Brain-derived extracellular vesicles mediated coagulopathy, inflammation and apoptosis after sepsis

Huaying Lin; Hongguang Chen; Bo Qi; Yi Jiang; Naqi Lian; Xiaoli Zhuang; Yonghao Yu

doi:10.1016/j.thromres.2021.09.014

Brain-derived extracellular vesicles mediated coagulopathy, inflammation and apoptosis after sepsis

Thromb Res. 2021 Nov:207:85-95. doi: 10.1016/j.thromres.2021.09.014. Epub 2021 Sep 23.

Authors

Huaying Lin¹, Hongguang Chen¹, Bo Qi¹, Yi Jiang¹, Naqi Lian¹, Xiaoli Zhuang¹, Yonghao Yu²

Affiliations

¹ Department of Anesthesia, Tianjin Medical University General Hospital, Tianjin 300052, China; Tianjin Institute of Anesthesiology, Tianjin Medical University General Hospital, Tianjin 300052, China.
² Department of Anesthesia, Tianjin Medical University General Hospital, Tianjin 300052, China; Tianjin Institute of Anesthesiology, Tianjin Medical University General Hospital, Tianjin 300052, China. Electronic address: yyu@tmu.edu.cn.

PMID: 34583153
DOI: 10.1016/j.thromres.2021.09.014

Abstract

Introduction: The activation of coagulation, inflammation and other pathways is the basic response of the host to infection in sepsis, but this response also causes damage to the host. Brain-derived extracellular vesicles (BDEVs) have been reported to cause a hypercoagulable state that can rapidly develop into consumptive coagulopathy, which is consistent with the pathophysiological process of sepsis-induced coagulopathy. However, the role of BDEVs in sepsis-induced coagulopathy remains unclear.
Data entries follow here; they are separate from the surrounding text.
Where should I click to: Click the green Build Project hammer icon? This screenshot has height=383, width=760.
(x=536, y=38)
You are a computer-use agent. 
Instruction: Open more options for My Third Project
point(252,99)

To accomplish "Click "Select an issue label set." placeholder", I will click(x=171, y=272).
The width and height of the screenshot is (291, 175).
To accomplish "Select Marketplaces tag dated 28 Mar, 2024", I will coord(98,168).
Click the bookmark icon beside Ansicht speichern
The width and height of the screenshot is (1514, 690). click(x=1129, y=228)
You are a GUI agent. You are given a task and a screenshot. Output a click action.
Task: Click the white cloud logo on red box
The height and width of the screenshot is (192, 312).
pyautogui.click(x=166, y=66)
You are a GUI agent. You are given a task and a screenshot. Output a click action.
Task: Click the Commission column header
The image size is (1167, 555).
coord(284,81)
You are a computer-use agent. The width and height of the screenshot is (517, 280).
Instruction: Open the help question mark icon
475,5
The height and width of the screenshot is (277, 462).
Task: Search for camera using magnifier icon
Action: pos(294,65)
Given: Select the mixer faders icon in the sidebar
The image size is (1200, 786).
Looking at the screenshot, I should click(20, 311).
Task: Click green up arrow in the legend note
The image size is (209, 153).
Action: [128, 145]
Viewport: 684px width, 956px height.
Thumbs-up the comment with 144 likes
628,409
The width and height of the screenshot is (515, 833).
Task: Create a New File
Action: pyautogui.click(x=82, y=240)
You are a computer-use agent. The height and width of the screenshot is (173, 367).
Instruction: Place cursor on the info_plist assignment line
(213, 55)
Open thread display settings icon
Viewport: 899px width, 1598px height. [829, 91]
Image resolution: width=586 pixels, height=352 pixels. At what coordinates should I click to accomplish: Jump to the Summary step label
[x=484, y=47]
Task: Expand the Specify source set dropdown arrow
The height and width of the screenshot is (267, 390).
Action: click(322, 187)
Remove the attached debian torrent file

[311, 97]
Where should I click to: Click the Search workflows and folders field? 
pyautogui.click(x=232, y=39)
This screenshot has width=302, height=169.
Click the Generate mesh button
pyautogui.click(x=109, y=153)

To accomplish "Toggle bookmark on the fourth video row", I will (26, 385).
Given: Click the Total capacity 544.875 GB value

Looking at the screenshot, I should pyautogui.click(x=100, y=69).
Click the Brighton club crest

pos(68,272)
Materials and methods: Male Sprague-Dawley (SD) rats were used for sepsis modeling using cecal ligation puncture (CLP). Flow cytometry was used to measure the levels of circulating BDEVs. Enzyme-linked immunosorbent assay (ELISA) was used to measure the serum levels of plasminogen activator inhibitor type 1 (PAI-1), thrombin-antithrombin (TAT), D-dimer, fibrinogen(Fib), tumor necrosis factor-alpha (TNF-α), interleukin (IL)-1β and IL-6. Nanoparticle tracking analysis (NTA) and Transmission electron microscopy (TEM) were used to identify BDEVs. Western blot (WB) was used to determine the expression of glial fibrillary acidic protein (GFAP), neuron-specific enolase (NSE), bax, bcl-2 and cleaved caspase-3. Hematoxylin-eosin (HE) and terminal deoxynucleotidyl transferase-mediated dUTP nick end labeling (TUNEL) staining were performed to detect tissue injury. Survival was monitored over the course of 168 h.

Results: We found that a large number of BDEVs were released into the circulating blood in septic rats. Moreover, we observed that BDEVs injection activated the systemic coagulation reaction and induced lung, liver and kidney inflammation and apoptosis(P < .05). Compared with BDEVs from sham-operated rats, BDEVs from septic rats exacerbated this process(P < .05).

Conclusions: This finding suggests that inhibiting BDEVs may yield therapeutic benefits in the treatment of sepsis-induced coagulopathy.

Keywords: Apoptosis; Coagulopathy; Extracellular vesicles; Inflammation; Sepsis.